[WRITTEN PROBLEM] For each statement, answer yes or no according to the article on Job 3, and quote the article's words that decide it: (a) Job wishes he had been born dead; (b) the popular Japanese version renders the word as "miscarriage"; (c) the writer says many commentators see this as likely the earliest reference to abortion in the Bible.
------ SOURCE EXTRACT ------
Immutability and Identity, Part Two

Notice Job 3:11-16, particularly verse 16. Here the man Job is in the midst of cursing the day he was born. He is wishing that he would have been born dead. He asks why his life on earth could not have ended on the day it began. And by the time he gets to verse […]

Immutability and Identity, Part Two

Written by: Pastor Joel

Notice Job 3:11-16, particularly verse 16. Here the man Job is in the midst of cursing the day he was born. He is wishing that he would have been born dead. He asks why his life on earth could not have ended on the day it began. And by the time he gets to verse sixteen, he is wishing that he would have been as “an hidden untimely birth.” Job is requesting that there would have been a concealed, secret event that would have caused him to have been delivered at a stage of development which would have been too early for him to survive. As many rabbinic and Christian commentators have pointed out, this is likely the earliest reference to abortion in the Bible. Some translations, such as the popular Japanese version, have the word for “aborted” right in the text. Other translations handle it as “miscarriage.” And this all occurs within Job’s first discourse in the book that bears his name, where 3:1 says that Job “cursed his day.”
------ SUPPLIED RECORDS ------
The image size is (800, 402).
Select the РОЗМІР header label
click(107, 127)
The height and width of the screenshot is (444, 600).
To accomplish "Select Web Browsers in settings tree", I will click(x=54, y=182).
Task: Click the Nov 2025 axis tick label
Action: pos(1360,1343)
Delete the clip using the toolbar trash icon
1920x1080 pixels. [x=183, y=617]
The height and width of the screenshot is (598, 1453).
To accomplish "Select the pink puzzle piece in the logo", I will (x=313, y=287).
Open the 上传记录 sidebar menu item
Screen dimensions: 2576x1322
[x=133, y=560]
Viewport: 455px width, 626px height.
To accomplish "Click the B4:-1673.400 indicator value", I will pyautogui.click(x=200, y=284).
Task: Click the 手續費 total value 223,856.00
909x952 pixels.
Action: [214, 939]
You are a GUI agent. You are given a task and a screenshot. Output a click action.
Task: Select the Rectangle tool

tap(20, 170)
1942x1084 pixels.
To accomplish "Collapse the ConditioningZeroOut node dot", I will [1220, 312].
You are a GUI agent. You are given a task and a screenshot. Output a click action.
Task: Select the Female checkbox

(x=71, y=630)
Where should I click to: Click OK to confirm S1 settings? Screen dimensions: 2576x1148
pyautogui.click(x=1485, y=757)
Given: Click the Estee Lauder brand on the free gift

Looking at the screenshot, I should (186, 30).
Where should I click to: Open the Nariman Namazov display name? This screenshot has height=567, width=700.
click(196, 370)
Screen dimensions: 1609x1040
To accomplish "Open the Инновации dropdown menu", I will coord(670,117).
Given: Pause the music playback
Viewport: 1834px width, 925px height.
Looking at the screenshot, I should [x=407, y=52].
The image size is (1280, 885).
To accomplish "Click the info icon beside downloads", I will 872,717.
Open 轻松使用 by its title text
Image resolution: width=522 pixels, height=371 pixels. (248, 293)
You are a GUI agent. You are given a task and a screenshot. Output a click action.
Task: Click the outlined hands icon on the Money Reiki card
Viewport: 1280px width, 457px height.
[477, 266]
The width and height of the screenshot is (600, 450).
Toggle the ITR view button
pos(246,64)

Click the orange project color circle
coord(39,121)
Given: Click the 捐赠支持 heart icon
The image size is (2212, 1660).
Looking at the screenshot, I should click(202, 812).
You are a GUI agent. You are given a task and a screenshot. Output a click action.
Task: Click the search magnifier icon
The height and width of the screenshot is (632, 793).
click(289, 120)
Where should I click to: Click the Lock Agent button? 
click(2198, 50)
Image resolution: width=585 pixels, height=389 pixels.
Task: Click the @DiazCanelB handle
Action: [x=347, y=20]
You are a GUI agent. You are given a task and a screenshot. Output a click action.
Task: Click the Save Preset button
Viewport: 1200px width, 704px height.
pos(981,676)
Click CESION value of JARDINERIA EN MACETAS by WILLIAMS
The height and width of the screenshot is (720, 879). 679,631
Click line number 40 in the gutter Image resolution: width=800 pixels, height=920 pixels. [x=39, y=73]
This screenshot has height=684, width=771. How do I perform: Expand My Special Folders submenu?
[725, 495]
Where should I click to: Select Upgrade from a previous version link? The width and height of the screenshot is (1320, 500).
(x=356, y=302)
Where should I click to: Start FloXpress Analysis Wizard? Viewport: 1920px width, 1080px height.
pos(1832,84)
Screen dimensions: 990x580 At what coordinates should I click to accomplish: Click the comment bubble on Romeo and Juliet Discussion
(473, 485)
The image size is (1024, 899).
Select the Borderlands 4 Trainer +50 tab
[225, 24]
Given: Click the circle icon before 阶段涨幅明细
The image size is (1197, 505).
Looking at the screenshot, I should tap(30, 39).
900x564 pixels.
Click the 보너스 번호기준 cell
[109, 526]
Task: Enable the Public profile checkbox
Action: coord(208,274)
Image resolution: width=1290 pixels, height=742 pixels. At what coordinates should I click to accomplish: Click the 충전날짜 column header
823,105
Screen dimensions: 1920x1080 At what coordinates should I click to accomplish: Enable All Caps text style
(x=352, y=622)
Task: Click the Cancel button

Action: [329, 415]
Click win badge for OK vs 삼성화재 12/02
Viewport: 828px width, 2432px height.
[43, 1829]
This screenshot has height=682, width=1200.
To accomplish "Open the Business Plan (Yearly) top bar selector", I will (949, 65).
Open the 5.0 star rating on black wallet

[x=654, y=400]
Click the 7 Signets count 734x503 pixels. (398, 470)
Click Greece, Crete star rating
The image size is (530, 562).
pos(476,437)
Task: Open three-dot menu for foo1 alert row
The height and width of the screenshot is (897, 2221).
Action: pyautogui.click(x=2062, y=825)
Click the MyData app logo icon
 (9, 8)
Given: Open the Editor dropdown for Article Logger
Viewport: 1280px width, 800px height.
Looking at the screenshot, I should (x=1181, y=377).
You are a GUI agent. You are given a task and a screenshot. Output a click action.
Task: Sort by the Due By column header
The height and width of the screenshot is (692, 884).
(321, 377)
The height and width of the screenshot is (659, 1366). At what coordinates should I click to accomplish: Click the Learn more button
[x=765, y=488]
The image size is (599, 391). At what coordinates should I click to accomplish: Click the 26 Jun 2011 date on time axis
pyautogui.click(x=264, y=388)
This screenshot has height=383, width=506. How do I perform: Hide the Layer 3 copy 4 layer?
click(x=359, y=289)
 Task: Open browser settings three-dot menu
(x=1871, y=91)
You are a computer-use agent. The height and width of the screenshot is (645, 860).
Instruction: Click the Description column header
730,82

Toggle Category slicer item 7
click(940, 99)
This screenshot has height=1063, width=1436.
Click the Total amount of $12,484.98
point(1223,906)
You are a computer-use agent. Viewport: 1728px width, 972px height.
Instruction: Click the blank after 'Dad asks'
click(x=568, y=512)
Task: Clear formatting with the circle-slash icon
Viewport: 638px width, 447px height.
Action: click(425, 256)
------
[FINAL RESULT]
(a) Yes: "He is wishing that he would have been born dead."
(b) No: "Some translations, such as the popular Japanese version, have the word for “aborted” right in the text."
(c) Yes: "As many rabbinic and Christian commentators have pointed out, this is likely the earliest reference to abortion in the Bible."